» PROBLEM DETAILS:
Your output should repeat each record below with no differences.
======
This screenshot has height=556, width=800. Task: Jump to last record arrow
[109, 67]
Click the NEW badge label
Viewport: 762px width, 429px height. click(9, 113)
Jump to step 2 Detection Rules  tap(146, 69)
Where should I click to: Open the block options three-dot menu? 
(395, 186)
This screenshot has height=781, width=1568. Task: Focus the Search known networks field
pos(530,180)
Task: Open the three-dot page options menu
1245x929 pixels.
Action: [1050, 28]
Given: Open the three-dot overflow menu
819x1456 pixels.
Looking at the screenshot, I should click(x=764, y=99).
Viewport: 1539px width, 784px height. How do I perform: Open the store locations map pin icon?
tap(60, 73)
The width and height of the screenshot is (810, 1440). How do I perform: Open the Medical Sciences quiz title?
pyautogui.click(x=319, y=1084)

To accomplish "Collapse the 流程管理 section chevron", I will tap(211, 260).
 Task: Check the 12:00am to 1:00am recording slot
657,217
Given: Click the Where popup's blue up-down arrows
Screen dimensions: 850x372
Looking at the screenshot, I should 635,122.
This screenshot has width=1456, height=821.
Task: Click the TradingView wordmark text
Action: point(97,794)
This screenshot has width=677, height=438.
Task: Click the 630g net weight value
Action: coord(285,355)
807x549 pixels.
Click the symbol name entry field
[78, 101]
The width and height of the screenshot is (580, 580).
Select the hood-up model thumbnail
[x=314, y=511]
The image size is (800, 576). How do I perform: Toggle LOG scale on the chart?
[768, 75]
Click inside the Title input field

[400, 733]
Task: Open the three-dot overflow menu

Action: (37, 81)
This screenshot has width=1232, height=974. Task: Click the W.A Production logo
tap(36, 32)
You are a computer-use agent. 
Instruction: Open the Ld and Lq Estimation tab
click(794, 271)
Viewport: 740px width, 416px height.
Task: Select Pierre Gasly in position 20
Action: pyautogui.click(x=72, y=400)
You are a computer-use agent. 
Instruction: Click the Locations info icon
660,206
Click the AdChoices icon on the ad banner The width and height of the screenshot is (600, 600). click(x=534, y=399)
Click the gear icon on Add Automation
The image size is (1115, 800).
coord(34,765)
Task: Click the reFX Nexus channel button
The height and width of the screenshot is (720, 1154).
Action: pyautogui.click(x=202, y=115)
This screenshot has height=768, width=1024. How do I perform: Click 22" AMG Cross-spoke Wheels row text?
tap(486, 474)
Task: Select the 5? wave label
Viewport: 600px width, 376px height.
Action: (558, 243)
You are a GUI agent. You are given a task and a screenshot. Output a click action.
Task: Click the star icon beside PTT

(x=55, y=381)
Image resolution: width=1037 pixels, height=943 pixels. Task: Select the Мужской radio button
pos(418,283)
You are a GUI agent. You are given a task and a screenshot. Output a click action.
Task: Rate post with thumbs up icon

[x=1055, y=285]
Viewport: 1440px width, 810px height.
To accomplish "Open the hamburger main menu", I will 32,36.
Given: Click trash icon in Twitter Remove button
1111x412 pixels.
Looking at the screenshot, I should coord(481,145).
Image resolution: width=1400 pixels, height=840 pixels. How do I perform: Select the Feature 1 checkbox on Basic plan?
======
» EXERCISE OUTPUT:
This screenshot has height=556, width=800. Task: Jump to last record arrow
[109, 67]
Click the NEW badge label
Viewport: 762px width, 429px height. click(9, 113)
Jump to step 2 Detection Rules  tap(146, 69)
Where should I click to: Open the block options three-dot menu? 
(395, 186)
This screenshot has height=781, width=1568. Task: Focus the Search known networks field
pos(530,180)
Task: Open the three-dot page options menu
1245x929 pixels.
Action: [1050, 28]
Given: Open the three-dot overflow menu
819x1456 pixels.
Looking at the screenshot, I should click(x=764, y=99).
Viewport: 1539px width, 784px height. How do I perform: Open the store locations map pin icon?
tap(60, 73)
The width and height of the screenshot is (810, 1440). How do I perform: Open the Medical Sciences quiz title?
pyautogui.click(x=319, y=1084)

To accomplish "Collapse the 流程管理 section chevron", I will tap(211, 260).
 Task: Check the 12:00am to 1:00am recording slot
657,217
Given: Click the Where popup's blue up-down arrows
Screen dimensions: 850x372
Looking at the screenshot, I should 635,122.
This screenshot has width=1456, height=821.
Task: Click the TradingView wordmark text
Action: point(97,794)
This screenshot has width=677, height=438.
Task: Click the 630g net weight value
Action: coord(285,355)
807x549 pixels.
Click the symbol name entry field
[78, 101]
The width and height of the screenshot is (580, 580).
Select the hood-up model thumbnail
[x=314, y=511]
The image size is (800, 576). How do I perform: Toggle LOG scale on the chart?
[768, 75]
Click inside the Title input field

[400, 733]
Task: Open the three-dot overflow menu

Action: (37, 81)
This screenshot has width=1232, height=974. Task: Click the W.A Production logo
tap(36, 32)
You are a computer-use agent. 
Instruction: Open the Ld and Lq Estimation tab
click(794, 271)
Viewport: 740px width, 416px height.
Task: Select Pierre Gasly in position 20
Action: pyautogui.click(x=72, y=400)
You are a computer-use agent. 
Instruction: Click the Locations info icon
660,206
Click the AdChoices icon on the ad banner The width and height of the screenshot is (600, 600). click(x=534, y=399)
Click the gear icon on Add Automation
The image size is (1115, 800).
coord(34,765)
Task: Click the reFX Nexus channel button
The height and width of the screenshot is (720, 1154).
Action: pyautogui.click(x=202, y=115)
This screenshot has height=768, width=1024. How do I perform: Click 22" AMG Cross-spoke Wheels row text?
tap(486, 474)
Task: Select the 5? wave label
Viewport: 600px width, 376px height.
Action: (558, 243)
You are a GUI agent. You are given a task and a screenshot. Output a click action.
Task: Click the star icon beside PTT

(x=55, y=381)
Image resolution: width=1037 pixels, height=943 pixels. Task: Select the Мужской radio button
pos(418,283)
You are a GUI agent. You are given a task and a screenshot. Output a click action.
Task: Rate post with thumbs up icon

[x=1055, y=285]
Viewport: 1440px width, 810px height.
To accomplish "Open the hamburger main menu", I will 32,36.
Given: Click trash icon in Twitter Remove button
1111x412 pixels.
Looking at the screenshot, I should coord(481,145).
Image resolution: width=1400 pixels, height=840 pixels. How do I perform: Select the Feature 1 checkbox on Basic plan?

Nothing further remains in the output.